▶ GIVEN PROBLEM:
Reproduce the rows below verbatim, beginning with the line containing "Click Sales badge on Nikon SeeCoat product" and ending with the line containing "point(69,1301)", both of those lines included.

▶ MATERIAL SUPPLIED:
--

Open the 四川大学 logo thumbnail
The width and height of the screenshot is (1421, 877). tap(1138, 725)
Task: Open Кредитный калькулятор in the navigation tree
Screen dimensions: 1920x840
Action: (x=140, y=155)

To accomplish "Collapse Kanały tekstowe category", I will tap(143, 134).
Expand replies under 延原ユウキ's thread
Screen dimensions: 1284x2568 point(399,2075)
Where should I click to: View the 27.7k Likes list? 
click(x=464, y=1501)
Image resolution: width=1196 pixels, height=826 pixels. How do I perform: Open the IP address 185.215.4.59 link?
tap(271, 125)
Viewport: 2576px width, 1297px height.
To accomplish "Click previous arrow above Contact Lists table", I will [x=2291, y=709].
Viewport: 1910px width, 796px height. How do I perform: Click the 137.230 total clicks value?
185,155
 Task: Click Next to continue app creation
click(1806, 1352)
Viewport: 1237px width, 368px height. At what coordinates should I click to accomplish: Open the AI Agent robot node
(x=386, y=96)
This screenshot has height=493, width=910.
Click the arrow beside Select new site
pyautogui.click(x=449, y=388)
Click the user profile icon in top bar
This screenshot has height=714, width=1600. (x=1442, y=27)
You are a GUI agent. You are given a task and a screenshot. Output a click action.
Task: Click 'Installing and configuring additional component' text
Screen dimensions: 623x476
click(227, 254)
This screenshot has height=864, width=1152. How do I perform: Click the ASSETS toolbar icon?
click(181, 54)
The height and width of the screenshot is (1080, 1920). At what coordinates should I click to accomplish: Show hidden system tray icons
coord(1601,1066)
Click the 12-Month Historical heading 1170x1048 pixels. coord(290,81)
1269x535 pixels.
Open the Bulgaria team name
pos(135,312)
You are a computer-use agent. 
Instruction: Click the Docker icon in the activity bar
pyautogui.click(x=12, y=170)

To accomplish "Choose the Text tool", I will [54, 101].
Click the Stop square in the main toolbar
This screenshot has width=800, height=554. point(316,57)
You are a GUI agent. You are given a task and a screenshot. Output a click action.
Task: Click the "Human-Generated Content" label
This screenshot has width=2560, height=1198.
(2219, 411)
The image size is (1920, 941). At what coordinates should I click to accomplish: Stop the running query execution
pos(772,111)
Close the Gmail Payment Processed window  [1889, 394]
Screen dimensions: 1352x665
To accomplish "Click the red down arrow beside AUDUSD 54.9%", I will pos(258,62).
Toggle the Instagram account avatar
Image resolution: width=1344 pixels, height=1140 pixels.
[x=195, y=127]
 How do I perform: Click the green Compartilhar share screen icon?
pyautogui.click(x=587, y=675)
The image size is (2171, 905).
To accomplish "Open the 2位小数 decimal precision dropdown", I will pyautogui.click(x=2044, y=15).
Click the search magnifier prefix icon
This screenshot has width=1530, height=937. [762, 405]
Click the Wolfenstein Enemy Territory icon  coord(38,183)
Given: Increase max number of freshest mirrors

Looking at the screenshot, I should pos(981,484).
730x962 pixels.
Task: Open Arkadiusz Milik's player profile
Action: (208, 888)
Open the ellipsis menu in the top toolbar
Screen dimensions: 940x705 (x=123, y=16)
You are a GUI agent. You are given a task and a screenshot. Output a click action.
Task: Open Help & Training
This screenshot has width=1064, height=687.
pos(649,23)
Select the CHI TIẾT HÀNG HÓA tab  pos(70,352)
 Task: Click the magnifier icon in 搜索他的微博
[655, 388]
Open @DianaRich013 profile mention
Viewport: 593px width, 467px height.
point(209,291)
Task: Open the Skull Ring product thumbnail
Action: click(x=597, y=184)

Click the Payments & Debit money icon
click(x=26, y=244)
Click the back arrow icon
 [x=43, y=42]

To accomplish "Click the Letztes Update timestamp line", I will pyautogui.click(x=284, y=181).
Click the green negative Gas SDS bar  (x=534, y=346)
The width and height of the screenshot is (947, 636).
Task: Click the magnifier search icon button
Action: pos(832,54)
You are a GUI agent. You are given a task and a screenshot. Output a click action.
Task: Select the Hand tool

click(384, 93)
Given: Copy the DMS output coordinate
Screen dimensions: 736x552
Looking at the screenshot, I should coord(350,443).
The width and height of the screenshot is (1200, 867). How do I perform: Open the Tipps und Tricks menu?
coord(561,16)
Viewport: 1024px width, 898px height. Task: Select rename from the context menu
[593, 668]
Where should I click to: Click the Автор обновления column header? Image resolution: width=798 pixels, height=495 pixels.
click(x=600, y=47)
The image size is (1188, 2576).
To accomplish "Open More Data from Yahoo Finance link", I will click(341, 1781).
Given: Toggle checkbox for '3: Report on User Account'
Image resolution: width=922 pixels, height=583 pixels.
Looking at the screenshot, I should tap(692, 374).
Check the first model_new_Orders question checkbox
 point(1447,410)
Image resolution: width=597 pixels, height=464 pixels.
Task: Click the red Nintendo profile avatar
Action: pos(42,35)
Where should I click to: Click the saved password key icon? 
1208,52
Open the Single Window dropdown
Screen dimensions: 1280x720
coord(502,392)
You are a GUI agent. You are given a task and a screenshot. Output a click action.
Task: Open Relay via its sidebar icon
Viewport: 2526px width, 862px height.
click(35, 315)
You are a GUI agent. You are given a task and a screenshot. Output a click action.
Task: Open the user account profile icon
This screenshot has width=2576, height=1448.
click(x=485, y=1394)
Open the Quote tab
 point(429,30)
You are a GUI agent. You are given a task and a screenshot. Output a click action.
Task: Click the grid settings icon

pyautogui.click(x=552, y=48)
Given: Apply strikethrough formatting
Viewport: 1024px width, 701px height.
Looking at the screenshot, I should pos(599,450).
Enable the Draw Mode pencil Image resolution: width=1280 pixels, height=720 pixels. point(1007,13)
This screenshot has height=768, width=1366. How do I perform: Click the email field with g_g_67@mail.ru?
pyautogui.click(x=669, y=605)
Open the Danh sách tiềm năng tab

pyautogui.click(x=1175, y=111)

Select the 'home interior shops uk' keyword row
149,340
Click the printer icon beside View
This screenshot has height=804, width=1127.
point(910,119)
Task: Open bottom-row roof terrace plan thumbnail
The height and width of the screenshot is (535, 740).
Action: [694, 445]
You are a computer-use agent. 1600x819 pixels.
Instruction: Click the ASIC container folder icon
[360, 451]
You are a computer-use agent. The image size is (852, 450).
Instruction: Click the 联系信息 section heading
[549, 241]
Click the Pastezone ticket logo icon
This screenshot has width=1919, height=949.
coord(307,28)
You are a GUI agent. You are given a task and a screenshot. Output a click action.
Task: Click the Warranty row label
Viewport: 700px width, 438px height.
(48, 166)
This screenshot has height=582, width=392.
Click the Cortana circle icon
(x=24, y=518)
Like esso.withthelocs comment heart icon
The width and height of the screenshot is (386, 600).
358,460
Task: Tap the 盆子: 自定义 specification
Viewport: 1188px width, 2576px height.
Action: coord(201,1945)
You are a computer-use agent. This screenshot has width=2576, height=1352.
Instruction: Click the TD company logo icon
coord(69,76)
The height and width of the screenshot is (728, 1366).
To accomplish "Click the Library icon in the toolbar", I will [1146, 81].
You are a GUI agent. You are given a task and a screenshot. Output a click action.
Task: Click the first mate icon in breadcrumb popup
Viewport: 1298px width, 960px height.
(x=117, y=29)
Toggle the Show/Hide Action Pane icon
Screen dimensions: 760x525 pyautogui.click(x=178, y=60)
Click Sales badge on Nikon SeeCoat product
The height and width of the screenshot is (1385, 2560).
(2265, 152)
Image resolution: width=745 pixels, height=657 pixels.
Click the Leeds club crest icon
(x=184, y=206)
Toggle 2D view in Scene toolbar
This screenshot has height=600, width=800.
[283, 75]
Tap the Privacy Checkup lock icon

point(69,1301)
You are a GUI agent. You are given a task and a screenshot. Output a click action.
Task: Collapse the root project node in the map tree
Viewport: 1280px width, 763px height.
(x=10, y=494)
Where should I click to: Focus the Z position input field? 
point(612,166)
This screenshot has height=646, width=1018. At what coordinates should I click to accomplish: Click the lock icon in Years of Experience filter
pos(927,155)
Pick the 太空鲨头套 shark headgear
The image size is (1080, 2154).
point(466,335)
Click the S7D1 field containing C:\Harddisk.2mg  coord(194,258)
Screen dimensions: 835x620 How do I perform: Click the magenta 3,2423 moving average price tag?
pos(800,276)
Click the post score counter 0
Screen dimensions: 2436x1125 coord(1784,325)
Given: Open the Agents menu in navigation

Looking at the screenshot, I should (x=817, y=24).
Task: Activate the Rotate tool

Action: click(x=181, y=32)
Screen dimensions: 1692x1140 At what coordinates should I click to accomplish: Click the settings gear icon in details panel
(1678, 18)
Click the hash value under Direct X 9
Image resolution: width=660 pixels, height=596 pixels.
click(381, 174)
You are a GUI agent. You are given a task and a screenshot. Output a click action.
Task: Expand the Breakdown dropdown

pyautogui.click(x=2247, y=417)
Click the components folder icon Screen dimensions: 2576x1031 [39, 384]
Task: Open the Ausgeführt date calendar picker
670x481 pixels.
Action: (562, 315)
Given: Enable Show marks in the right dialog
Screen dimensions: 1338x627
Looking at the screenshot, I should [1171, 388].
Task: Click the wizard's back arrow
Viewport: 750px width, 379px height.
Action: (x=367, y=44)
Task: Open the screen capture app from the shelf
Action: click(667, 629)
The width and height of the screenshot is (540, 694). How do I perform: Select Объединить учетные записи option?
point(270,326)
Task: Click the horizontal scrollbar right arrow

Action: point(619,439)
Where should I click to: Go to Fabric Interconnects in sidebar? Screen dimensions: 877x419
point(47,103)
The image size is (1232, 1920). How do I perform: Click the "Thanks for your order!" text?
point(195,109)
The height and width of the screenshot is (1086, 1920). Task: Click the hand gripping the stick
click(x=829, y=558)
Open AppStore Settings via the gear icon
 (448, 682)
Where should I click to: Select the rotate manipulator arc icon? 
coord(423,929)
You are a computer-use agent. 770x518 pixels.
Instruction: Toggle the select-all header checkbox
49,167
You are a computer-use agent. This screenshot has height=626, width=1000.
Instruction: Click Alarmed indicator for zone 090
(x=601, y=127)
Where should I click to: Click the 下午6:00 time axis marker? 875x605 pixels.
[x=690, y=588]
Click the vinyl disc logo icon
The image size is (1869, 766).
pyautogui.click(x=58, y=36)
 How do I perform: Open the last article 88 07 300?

--

▶ RESULT:
Click Sales badge on Nikon SeeCoat product
The height and width of the screenshot is (1385, 2560).
(2265, 152)
Image resolution: width=745 pixels, height=657 pixels.
Click the Leeds club crest icon
(x=184, y=206)
Toggle 2D view in Scene toolbar
This screenshot has height=600, width=800.
[283, 75]
Tap the Privacy Checkup lock icon

point(69,1301)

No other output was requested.